Please let me know when you have it (or if you don't want it). Thanks again for 
your support on this issue. Impressive.

Original comment by leebel...@gmail.com on 21 Nov 2010 at 8:39

GoogleCodeExporter commented 8 years ago
I downloaded it.  Sure enough, so far I get the same results you do which is 
unfortunate.  Using Refine /m 6144m and Java.exe climbed to 6545m usage and 
seemed to progress well until it got to 66% uploading complete, then tanked and 
rapidly swelled to 100% complete and the Error 500 Java heap space all within 5 
mins.

Thanks we'll investigate more and let you know. (diving into Profiling now)

Original comment by thadguidry on 22 Nov 2010 at 12:08

Attachments:

GoogleCodeExporter commented 8 years ago
with JAVA_OPTIONS="-XX:-UseParallelGC" and 8144m got to 82% and then

java.lang.OutOfMemoryError: Java heap space
    at java.lang.AbstractStringBuilder.<init>(AbstractStringBuilder.java:45)
    at java.lang.StringBuilder.<init>(StringBuilder.java:80)
    at au.com.bytecode.opencsv.CSVParser.parseLine(Unknown Source)
    at au.com.bytecode.opencsv.CSVParser.parseLineMulti(Unknown Source)
    at com.google.refine.importers.TsvCsvImporter.getCells(TsvCsvImporter.java:196)
    at com.google.refine.importers.TsvCsvImporter.read(TsvCsvImporter.java:163)
    at com.google.refine.importers.TsvCsvImporter.read(TsvCsvImporter.java:74)
    at com.google.refine.commands.project.CreateProjectCommand.internalInvokeImporter(CreateProjectCommand.java:478)
    at com.google.refine.commands.project.CreateProjectCommand.load(CreateProjectCommand.java:341)
    at com.google.refine.commands.project.CreateProjectCommand.internalImportFile(CreateProjectCommand.java:327)
    at com.google.refine.commands.project.CreateProjectCommand.internalImport(CreateProjectCommand.java:169)
    at com.google.refine.commands.project.CreateProjectCommand.doPost(CreateProjectCommand.java:112)
    at com.google.refine.RefineServlet.service(RefineServlet.java:170)

*Items*

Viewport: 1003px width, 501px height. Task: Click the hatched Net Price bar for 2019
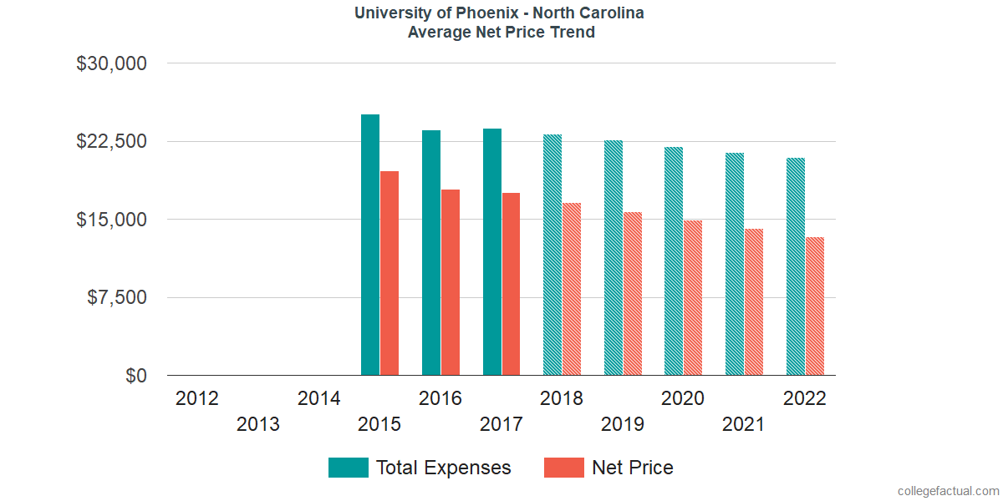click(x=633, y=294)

--

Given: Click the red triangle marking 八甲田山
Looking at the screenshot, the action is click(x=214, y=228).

*Directive*
In the forum thread excerpt, what does the commenter who downloaded the file call "unfortunate," and what happened in that run?

*Output below*
The commenter calls it unfortunate that they got the same results as the other user. Running Refine with /m 6144m, Java.exe climbed to 6545m and seemed to progress well until uploading reached 66%. It then tanked, jumped to 100% complete and ended with the Error 500 Java heap space, all within 5 minutes.